US v. Watkins

Decision Date10 January 1996
Docket NumberNo. LR-CR-89-71(2).,LR-CR-89-71(2).
Citation912 F. Supp. 417
PartiesUNITED STATES of America, Plaintiff-Respondent, v. Dwight WATKINS, Defendant-Petitioner.
CourtU.S. District Court — Eastern District of Arkansas

Michael Johnson, Assistant U.S. Attorney, Little Rock, AR, for U.S.

Drake Mann, Little Rock, AR, for defendant.

MEMORANDUM OPINION, ORDER AND JUDGMENT

EISELE, District Judge.

Before the Court is petitioner Dwight Watkins' Motion to Vacate, Set Aside, or Correct Sentence by a Person in Federal Custody, filed pursuant to 28 U.S.C. § 2255. For the reasons stated below, the relief sought by petitioner will be denied.

I.

On June 13, 1990, petitioner pled guilty to the crime of conspiring to "manufacture, possess with the intent to distribute, and to distribute in excess of 10 grams of methamphetamine, a Schedule II controlled substance, and cocaine, a Schedule II controlled substance,"1 in violation of 21 U.S.C. § 846. At petitioner's plea hearing, the government indicated that "the top end level" for which it would hold the defendant accountable was 1,000 grams of methamphetamine.

On August 30, 1990, petitioner appeared before the Court for sentencing. A different Assistant United States Attorney than the one who attended petitioner's plea hearing appeared on behalf of the government, and was prepared to hold petitioner accountable for 6,290 grams of methamphetamine. The Court, however, held the government to its statement made during petitioner's plea hearing, and accordingly limited the amount for which petitioner could be held accountable to 1,000 grams of methamphetamine.
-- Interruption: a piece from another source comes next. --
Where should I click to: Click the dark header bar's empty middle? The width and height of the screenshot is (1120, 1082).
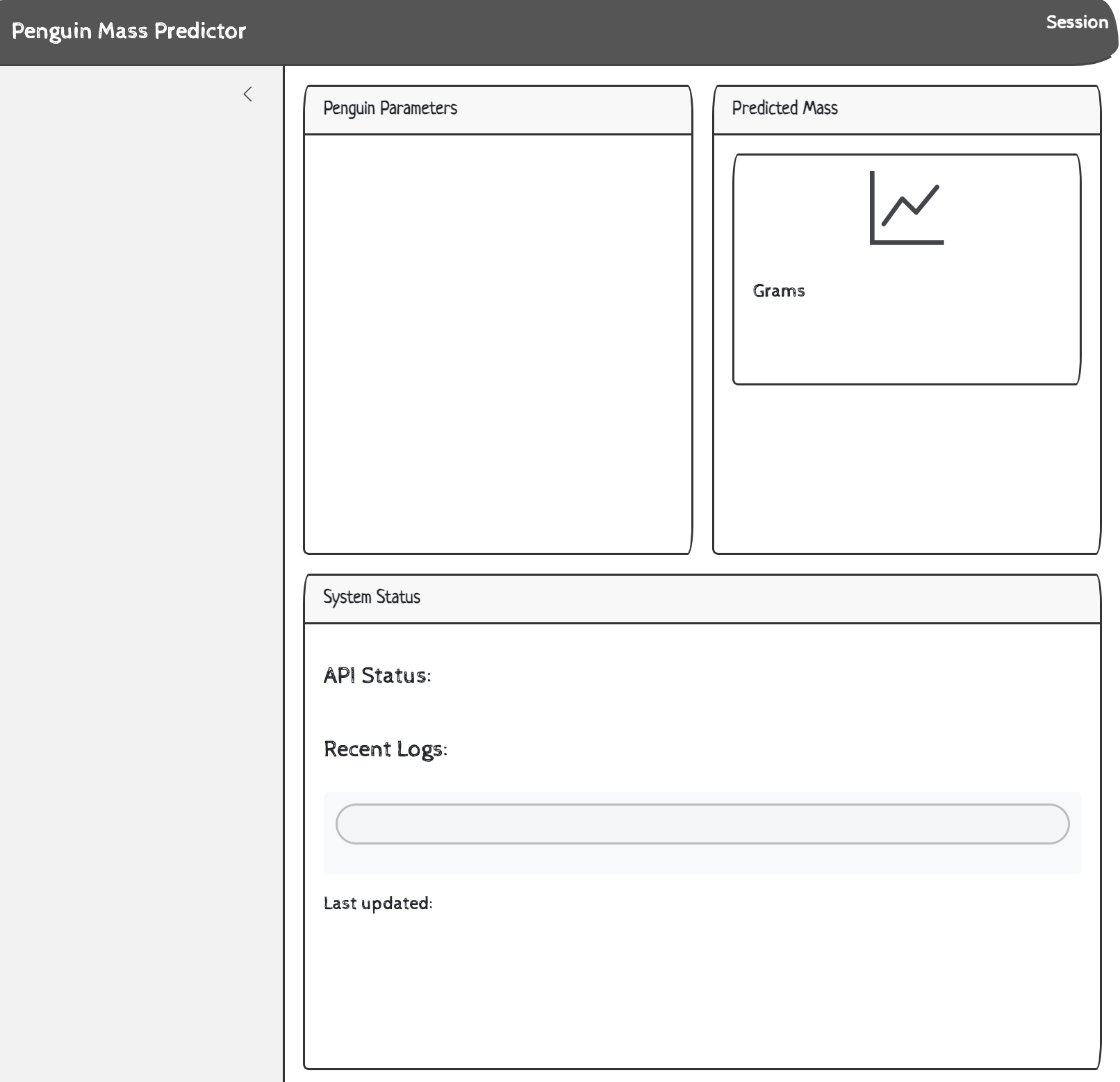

Petitioner has raised only one argument in support of his § 2255 motion, namely that his trial counsel was ineffective for failing to challenge the Court's implicit determination that the illegal substance supporting his conviction contained a measurable quantity of D-methamphetamine (Dextro-methamphetamine), as opposed to only L-methamphetamine (Levo-methamphetamine), a drug which, at the time of petitioner's crime, carried with it a far less severe sentencing exposure under the Federal Sentencing Guidelines.

II.

In Cheek v. United States, 858 F.2d 1330 (8th Cir.1988), the Court of Appeals for the Eighth Circuit discussed the showing necessary to establish a claim of ineffective assistance of counsel within the context of a § 2255 motion.

A claim of ineffective assistance of counsel under § 2255 must be scrutinized under the two-part test of Strickland v. Washington, 466 U.S. 668, 104 S.Ct. 2052, 80 L.Ed.2d 674 (1984). Under Strickland, in order to prevail on a claim of ineffective assistance of counsel, a convicted defendant must prove both that his counsel's representation was deficient and that the deficient performance prejudiced the defendant's case. The first part of this test is met when the defendant shows that counsel "failed to exercise the customary skills and diligence that a reasonably competent attorney would have exhibited under similar circumstances." The second part is met when the defendant shows that "there is a reasonable probability that, but for counsel's unprofessional errors, the result of the proceeding would have been different."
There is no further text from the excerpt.